One thing that many aspiring home or condo owners in Michigan fail to take into consideration before joining a homeowner’s association is the very real and costly consequences of failing to pay their dues. According to Section 559.208 of the Michigan Condominium Act, a homeowner’s association may foreclose on a unit or home if a co-owner is 30-days delinquent on HOA fees and dues. As a member of the HOA, it is important that you understand your association’s responsibilities during the foreclosure process.

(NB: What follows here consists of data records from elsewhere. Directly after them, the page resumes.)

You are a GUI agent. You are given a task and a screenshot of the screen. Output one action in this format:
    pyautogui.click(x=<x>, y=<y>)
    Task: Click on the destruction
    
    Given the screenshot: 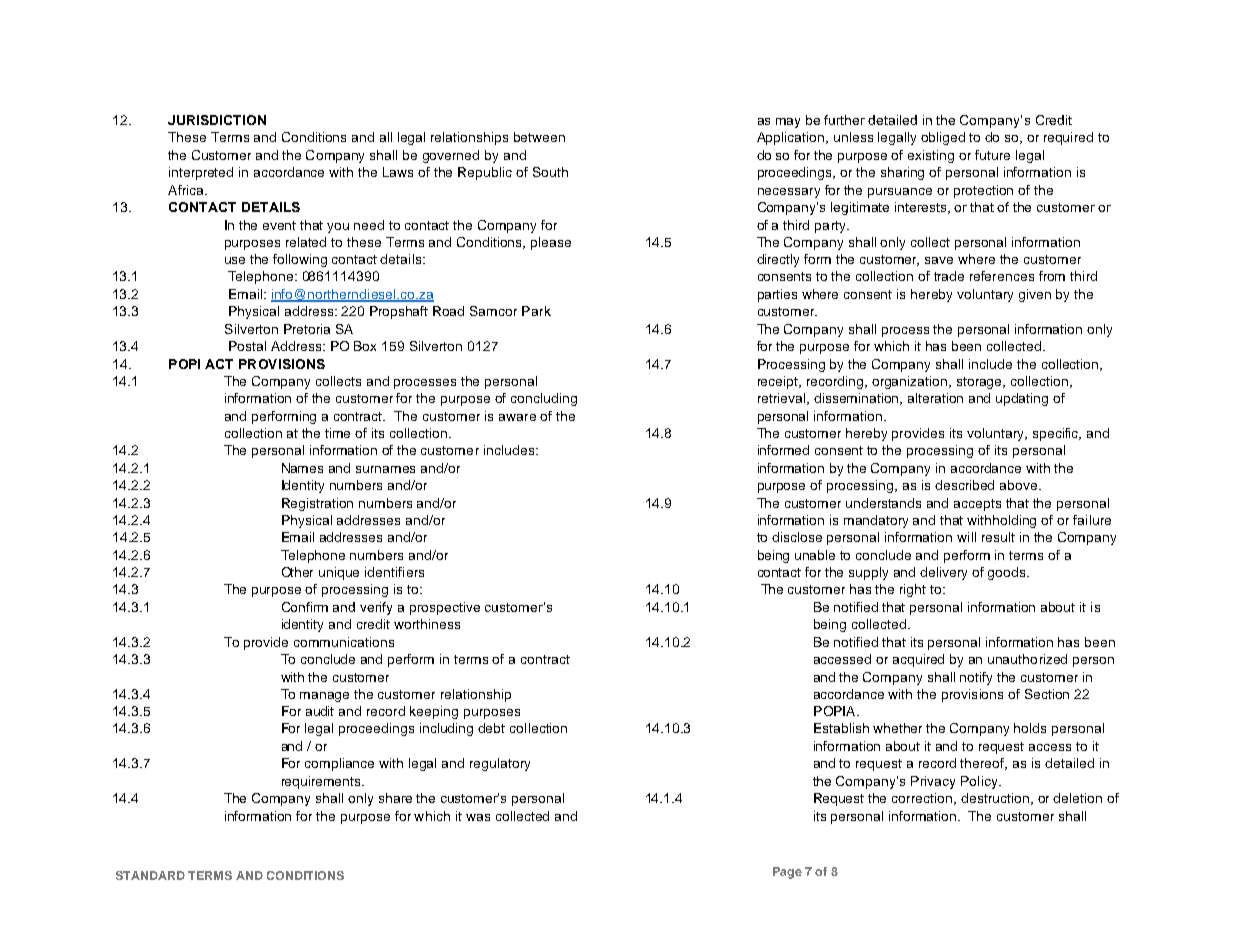 What is the action you would take?
    pyautogui.click(x=995, y=798)
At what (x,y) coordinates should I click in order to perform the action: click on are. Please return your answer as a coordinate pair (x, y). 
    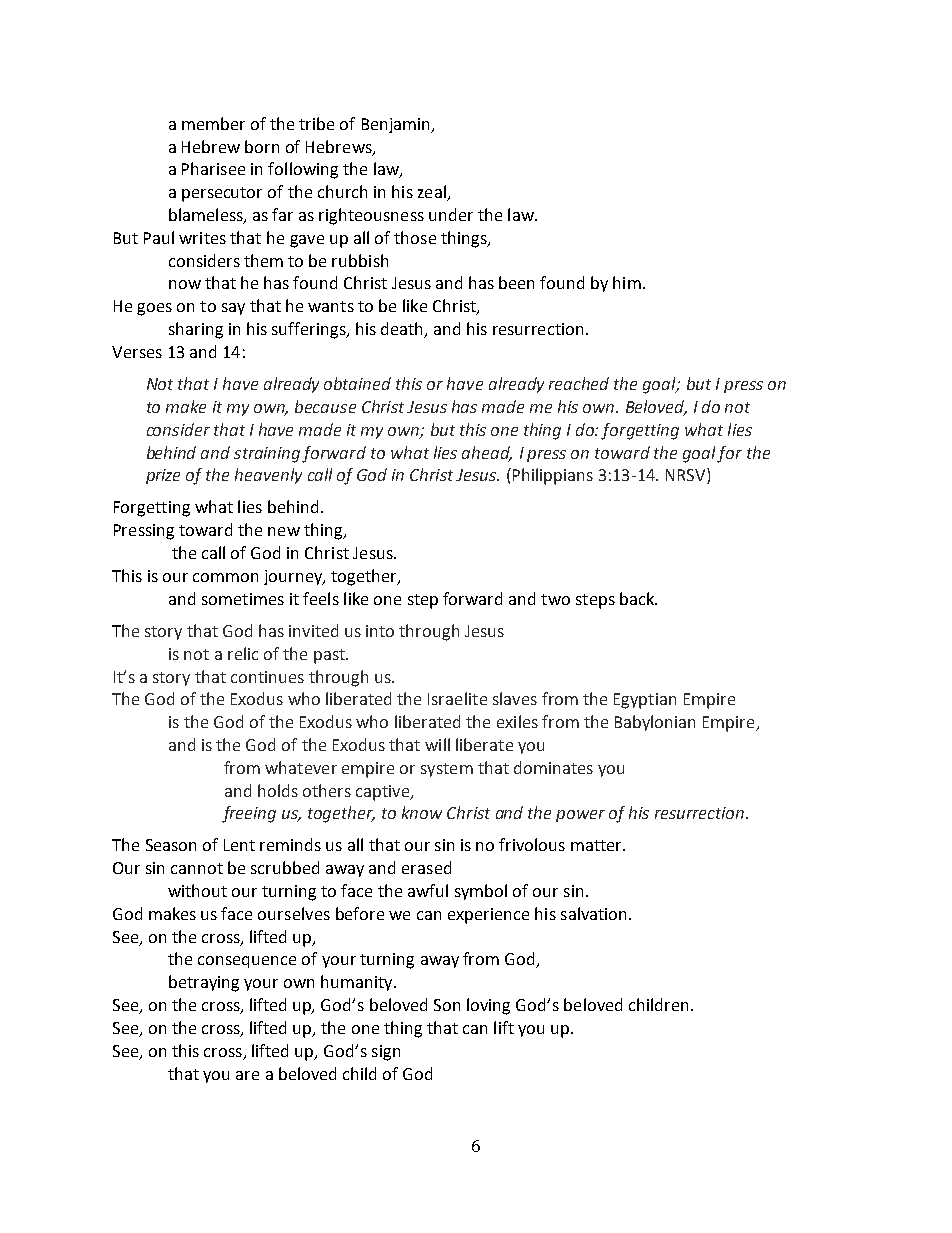
    Looking at the image, I should click on (247, 1075).
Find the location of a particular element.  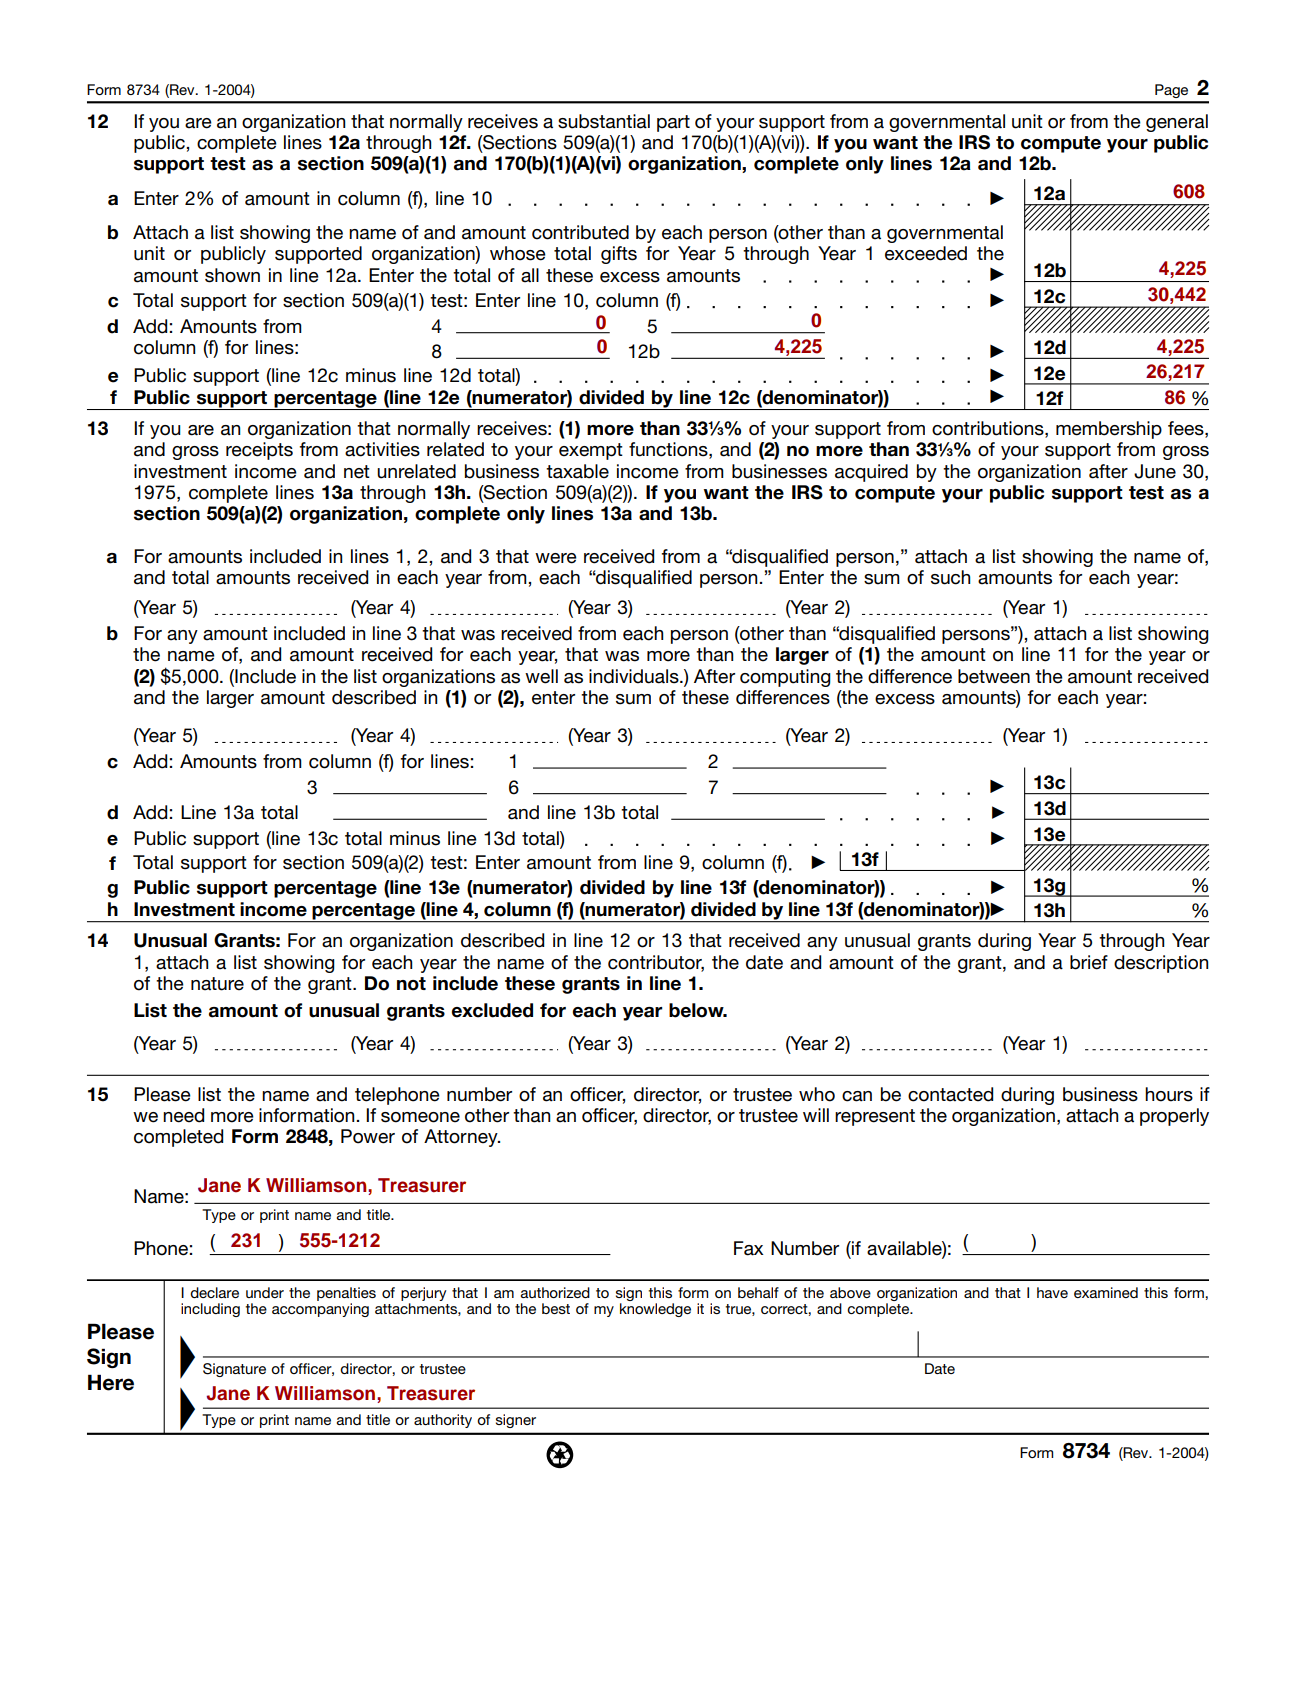

were is located at coordinates (556, 558).
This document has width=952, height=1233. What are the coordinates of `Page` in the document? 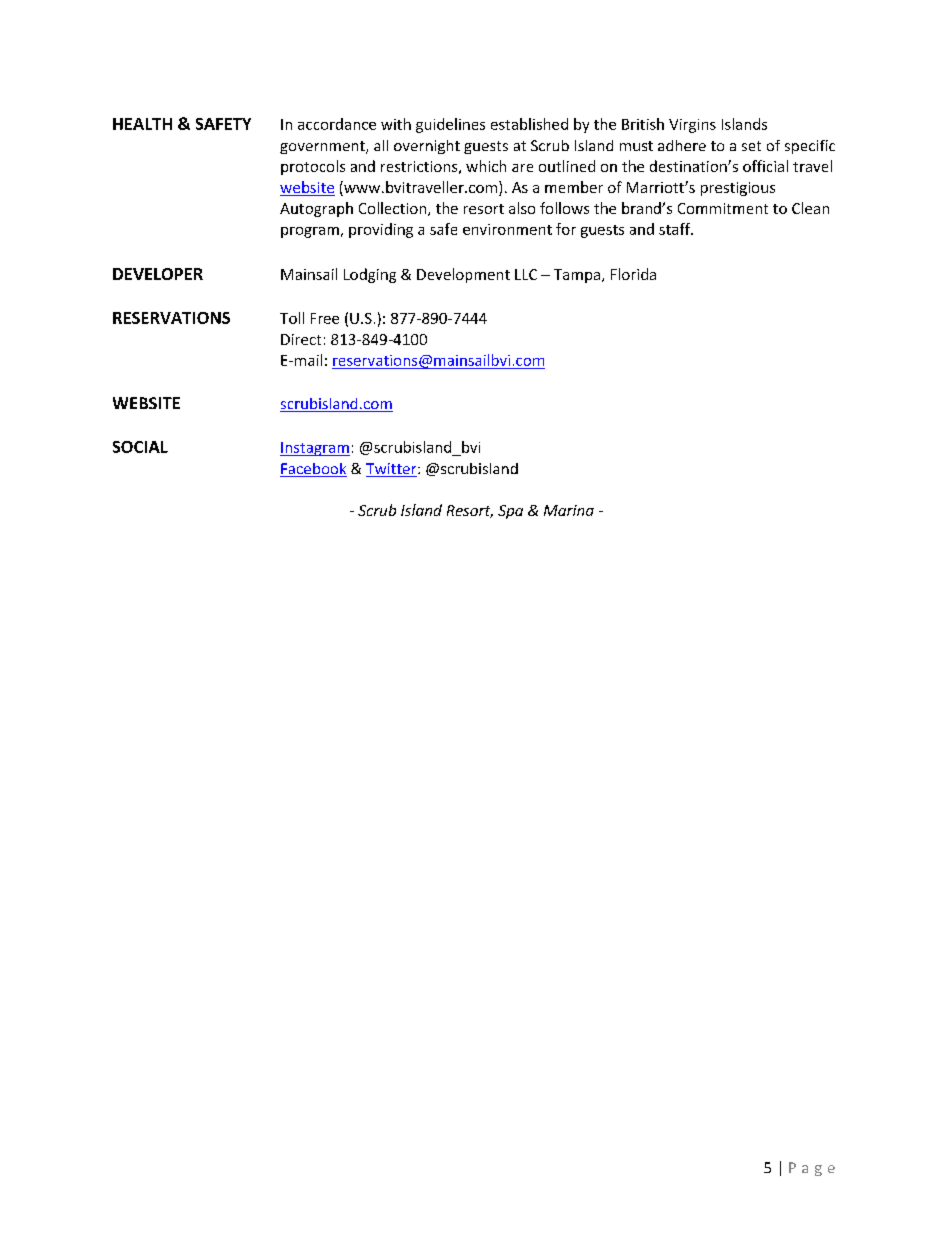 It's located at (812, 1169).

Per state law, your HOA must perform a foreclosure in the same manner as any traditional lender would. This means that the HOA must first serve notice of lien to the co-owner, thereby giving him or her the chance to repay past dues. The lien notice must meet certain requirements as well. Those include a legal description of the home or condo to which the lien is attached, the name of the co-owner on record and the total amounts due to the HOA at the time of the notice. Though your HOA can assess reasonable interest, costs, expenses and attorney fees related to foreclosure, it should not include these expenses in the total it lists on the lien.
An authorized representative of your homeowner’s association must draft the lien in recordable form. The HOA must then record a notice of the lien of the office of register of deeds in the county in which the community is located. The office will then serve the notice to the delinquent homeowner by first class mail and within at least 10 days of the intended date of foreclosure. At the foreclosure sale, your association has the right to bid on the home or unit and acquire, lease, hold, mortgage or convey it, so long as it does so on behalf of all co-owners.
The law does grant delinquent co-owners a six-month redemption period from the date of the sale. What this means is that if the co-owner repays all past dues, plus additional costs, within six months, he or she may redeem the property. However, the co-owner loses this right if he or she abandons the property, in which case, he or she only has one-month to recover the unit.
You should not use this article as legal advice. It is for educational purposes only.